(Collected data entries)
━━━━━━━━━━
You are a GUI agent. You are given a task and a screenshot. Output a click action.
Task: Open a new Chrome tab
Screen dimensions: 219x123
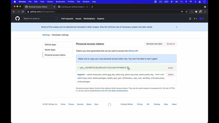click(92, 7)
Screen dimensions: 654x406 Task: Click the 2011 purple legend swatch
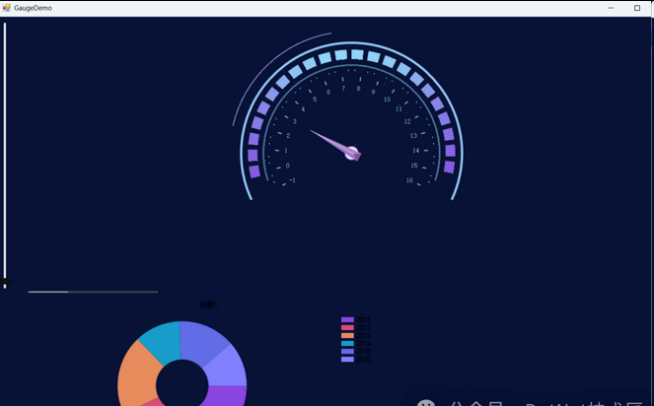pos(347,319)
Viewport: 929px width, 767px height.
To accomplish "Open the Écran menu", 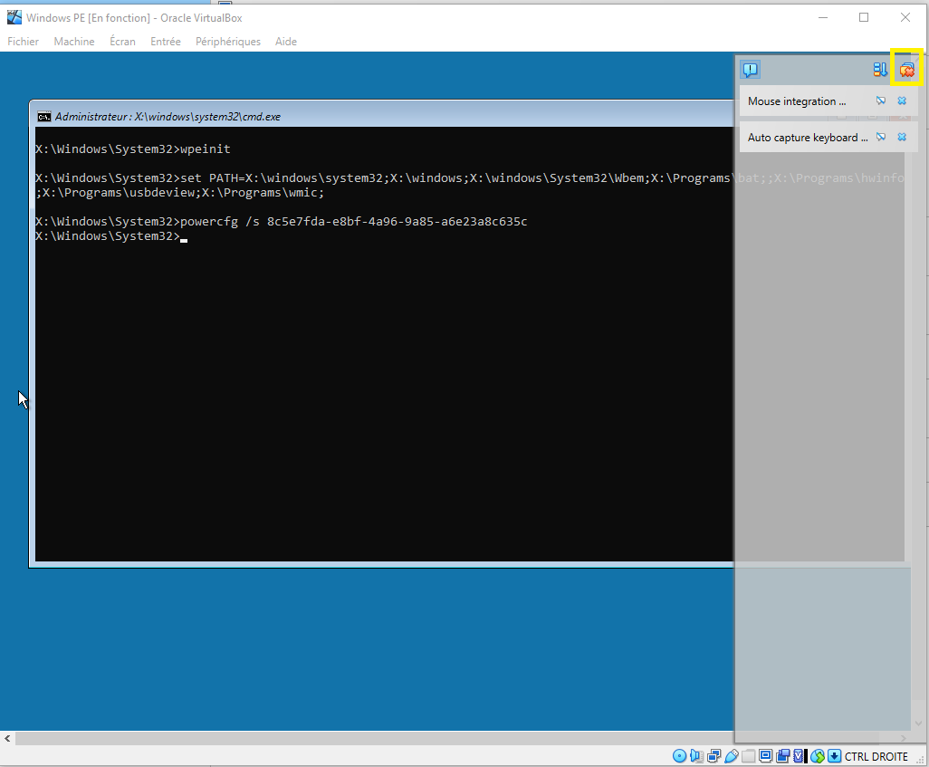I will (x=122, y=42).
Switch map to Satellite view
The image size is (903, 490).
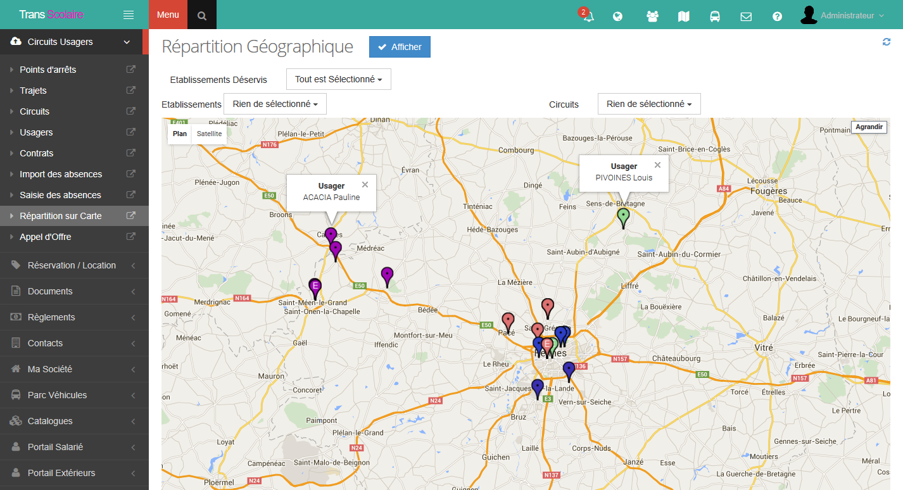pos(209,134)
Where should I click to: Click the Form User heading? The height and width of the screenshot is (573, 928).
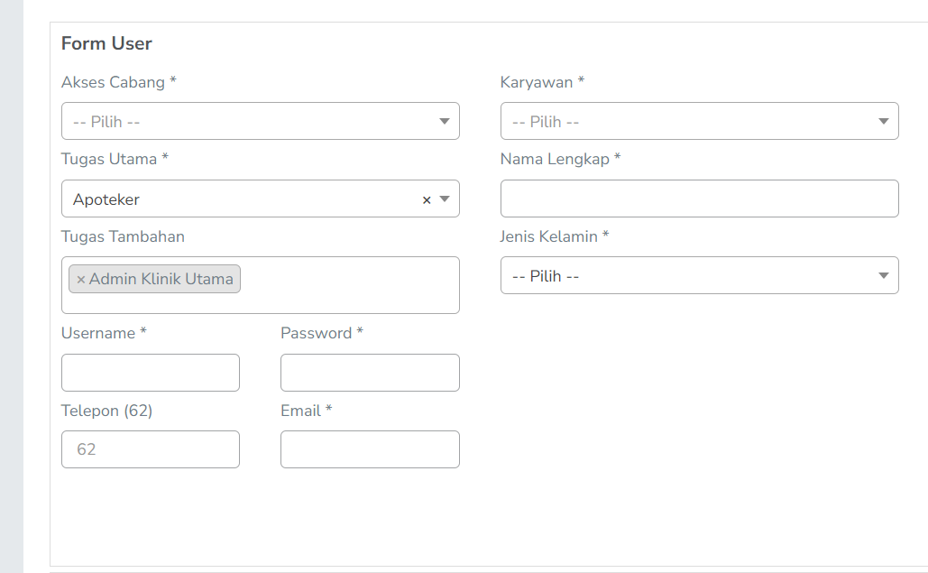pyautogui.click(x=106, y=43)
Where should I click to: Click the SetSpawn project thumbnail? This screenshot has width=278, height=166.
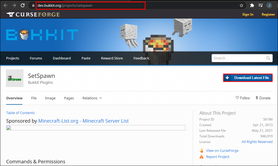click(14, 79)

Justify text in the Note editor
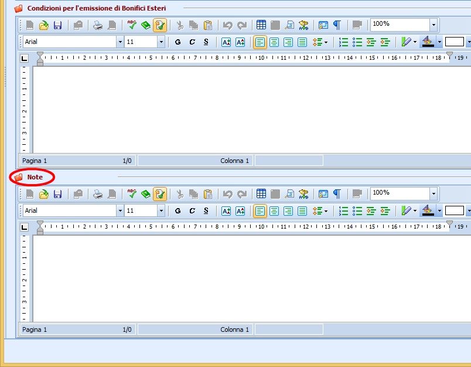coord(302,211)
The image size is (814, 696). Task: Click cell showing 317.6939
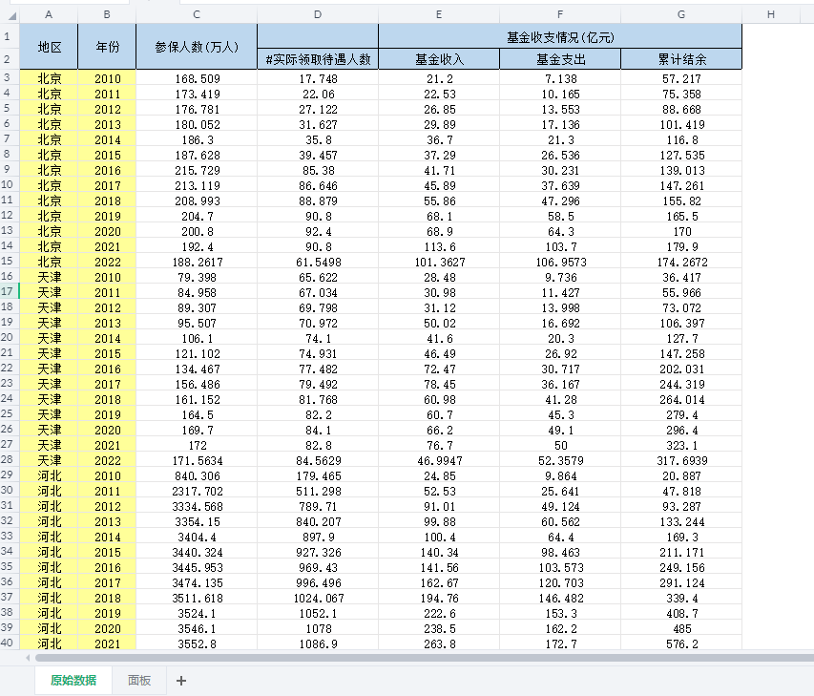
━━━━━━━━━━
Action item:
Extract, word for word, every line from the one holding "Switch map to Satellite view" through the closing line of the data above. Do not include any pictures.

Answer to the exercise:
Switch map to Satellite view
The image size is (903, 490).
pos(209,134)
Where should I click to: Click the Form User heading? The height and width of the screenshot is (573, 928).
pyautogui.click(x=106, y=43)
Where should I click to: Click the SetSpawn project thumbnail? This screenshot has width=278, height=166.
click(14, 79)

Justify text in the Note editor
coord(302,211)
The image size is (814, 696). Task: Click cell showing 317.6939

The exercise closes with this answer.